Most people can be forgiven for ignoring the threat posed by nuclear weapons. It might seem surprising, but we have been preprogrammed by our own evolutionary history to engage in such ignorance. The nuclear age is just a tiny blip tacked on to our very recent phylogenetic past, so when it comes to the greatest of all risks to human survival, we are more threatened by the instincts we lack than by those we possess.
And yet, we are genuinely threatened by those weapons we possess, which the U.S. government is planning to upgrade at an estimated cost of $1 trillion over the next three decades. Partly in response, on Thursday the Bulletin of the Atomic Scientists reset its iconic Doomsday Clock from five minutes to midnight to three minutes and counting.

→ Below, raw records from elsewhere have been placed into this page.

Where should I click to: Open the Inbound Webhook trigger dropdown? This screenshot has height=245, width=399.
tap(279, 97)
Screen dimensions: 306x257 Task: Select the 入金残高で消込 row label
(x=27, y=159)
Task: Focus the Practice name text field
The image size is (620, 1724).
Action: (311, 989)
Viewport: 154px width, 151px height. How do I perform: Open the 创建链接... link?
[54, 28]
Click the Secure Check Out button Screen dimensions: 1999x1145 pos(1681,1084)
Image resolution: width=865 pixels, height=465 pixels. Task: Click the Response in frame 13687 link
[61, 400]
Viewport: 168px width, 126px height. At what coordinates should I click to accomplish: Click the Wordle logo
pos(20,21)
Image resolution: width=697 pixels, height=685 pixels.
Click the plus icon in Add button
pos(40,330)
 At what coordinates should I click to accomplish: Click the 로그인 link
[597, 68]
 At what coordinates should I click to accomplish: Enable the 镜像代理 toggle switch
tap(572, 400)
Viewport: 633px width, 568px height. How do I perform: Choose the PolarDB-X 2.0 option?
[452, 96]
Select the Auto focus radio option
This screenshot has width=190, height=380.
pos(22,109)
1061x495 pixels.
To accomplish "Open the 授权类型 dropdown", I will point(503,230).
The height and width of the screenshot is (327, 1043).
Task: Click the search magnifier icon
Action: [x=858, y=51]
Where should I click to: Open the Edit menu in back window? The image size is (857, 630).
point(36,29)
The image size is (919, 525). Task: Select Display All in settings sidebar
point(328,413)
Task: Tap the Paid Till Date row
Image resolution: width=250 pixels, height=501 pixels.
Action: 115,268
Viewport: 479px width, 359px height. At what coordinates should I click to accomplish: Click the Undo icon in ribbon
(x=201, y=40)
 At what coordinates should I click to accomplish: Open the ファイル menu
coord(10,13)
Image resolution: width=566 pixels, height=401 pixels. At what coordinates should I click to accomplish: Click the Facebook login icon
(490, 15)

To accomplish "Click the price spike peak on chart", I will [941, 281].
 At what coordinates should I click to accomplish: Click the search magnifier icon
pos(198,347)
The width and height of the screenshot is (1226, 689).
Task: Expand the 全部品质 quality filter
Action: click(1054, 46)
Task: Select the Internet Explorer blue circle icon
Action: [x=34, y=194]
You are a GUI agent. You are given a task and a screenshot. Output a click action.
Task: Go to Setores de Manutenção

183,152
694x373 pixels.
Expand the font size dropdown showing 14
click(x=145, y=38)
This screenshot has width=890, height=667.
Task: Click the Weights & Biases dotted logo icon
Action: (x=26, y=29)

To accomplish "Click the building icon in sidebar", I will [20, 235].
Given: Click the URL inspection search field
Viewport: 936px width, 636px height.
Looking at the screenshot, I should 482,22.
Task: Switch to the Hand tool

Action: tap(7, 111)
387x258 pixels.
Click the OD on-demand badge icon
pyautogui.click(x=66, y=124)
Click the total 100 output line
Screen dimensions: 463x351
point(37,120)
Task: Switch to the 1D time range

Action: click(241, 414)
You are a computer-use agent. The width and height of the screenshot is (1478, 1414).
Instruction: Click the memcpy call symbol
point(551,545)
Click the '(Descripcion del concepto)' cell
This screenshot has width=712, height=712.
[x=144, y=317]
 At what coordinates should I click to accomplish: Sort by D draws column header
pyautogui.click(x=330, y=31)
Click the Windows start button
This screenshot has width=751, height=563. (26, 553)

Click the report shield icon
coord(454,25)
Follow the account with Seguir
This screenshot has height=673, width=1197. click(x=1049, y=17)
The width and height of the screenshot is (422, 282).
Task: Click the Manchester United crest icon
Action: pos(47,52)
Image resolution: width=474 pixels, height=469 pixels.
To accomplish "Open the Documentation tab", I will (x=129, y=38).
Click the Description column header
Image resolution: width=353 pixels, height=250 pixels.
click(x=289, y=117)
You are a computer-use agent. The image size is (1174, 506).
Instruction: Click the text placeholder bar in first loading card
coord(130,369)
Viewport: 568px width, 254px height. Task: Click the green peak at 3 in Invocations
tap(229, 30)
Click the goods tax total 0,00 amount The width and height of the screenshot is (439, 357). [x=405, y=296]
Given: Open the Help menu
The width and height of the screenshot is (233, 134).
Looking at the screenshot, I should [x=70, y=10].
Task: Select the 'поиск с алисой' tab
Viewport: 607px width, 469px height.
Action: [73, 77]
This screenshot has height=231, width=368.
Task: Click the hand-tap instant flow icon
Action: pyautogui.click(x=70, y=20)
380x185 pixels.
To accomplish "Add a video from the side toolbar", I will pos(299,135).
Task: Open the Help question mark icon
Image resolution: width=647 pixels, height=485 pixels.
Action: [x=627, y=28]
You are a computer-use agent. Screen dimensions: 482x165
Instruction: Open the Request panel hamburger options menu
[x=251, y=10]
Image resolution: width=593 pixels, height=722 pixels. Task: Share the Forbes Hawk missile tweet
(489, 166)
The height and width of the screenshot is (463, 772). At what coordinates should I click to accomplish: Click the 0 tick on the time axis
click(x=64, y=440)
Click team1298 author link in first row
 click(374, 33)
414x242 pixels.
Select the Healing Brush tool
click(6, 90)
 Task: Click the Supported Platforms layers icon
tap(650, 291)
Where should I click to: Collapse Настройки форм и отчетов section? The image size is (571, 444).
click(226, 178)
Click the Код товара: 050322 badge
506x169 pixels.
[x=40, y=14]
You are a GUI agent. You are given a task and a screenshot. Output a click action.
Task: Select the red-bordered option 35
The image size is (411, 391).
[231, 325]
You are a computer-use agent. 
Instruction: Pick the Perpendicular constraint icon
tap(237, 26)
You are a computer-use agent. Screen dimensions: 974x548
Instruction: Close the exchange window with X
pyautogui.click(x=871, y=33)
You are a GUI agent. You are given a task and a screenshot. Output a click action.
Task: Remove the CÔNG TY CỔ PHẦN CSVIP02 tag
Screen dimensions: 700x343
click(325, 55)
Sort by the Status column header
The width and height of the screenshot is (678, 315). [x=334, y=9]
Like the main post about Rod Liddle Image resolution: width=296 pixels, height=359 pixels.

How does evolution create our ignorance, thereby adding to our danger? Because its two forms — biological and cultural — are disconnected, and so are we, from our own self-interest.
Homo sapiens is the product of biological evolution — a painfully slow Darwinian process — yet we are simultaneously enmeshed in its cultural counterpart, a Lamarckian phenomenon which, by contrast, is blindingly fast and proceeds under its own rules. We have one foot thrust into the cultural present and the other stuck in our biological past.
Individuals, after all, do not evolve in the Darwinian sense; only populations and lineages do. And they are shackled to the realities of genetics and reproduction, since organic evolution is a process whereby gene frequencies change over time. Accordingly, generations are required for even the smallest evolutionary step.
By contrast, cultural evolution is astoundingly rapid. Acquired characteristics can be "inherited," a la Lamarck, in hours or days, then passed along to other individuals, modified yet again before being picked up or dropped altogether. For example, in just a few decades (less than an instant in biological time), personal computers were developed, proliferated and modified. If they had "evolved" by Darwinian, biological means, as a favorable mutation to be promoted in one or even a handful of individuals, there would currently be only a dozen or so computer users instead of billions.
Just a superficial glance at human history shows today's world is vastly different from that of a century ago, which is almost unimaginably different from 50,000 years ago. And yet a Cro-Magnon baby, magically plunked down at birth in 21st-century America, could very well find herself comfortably reading on her iPad, and offspring of today's technophiles could adapt to the world of saber-toothed cats and stone axes.
Consider that stone ax. The history of civilization is, in large part, one of ever-greater efficiency in killing, as in the progression from club, knife and spear, to bow and arrow, musket, rifle, cannon, battleship, bomber and nuclear-tipped ICBM. At the same time, the human being who creates and manipulates these devices has not changed much at all.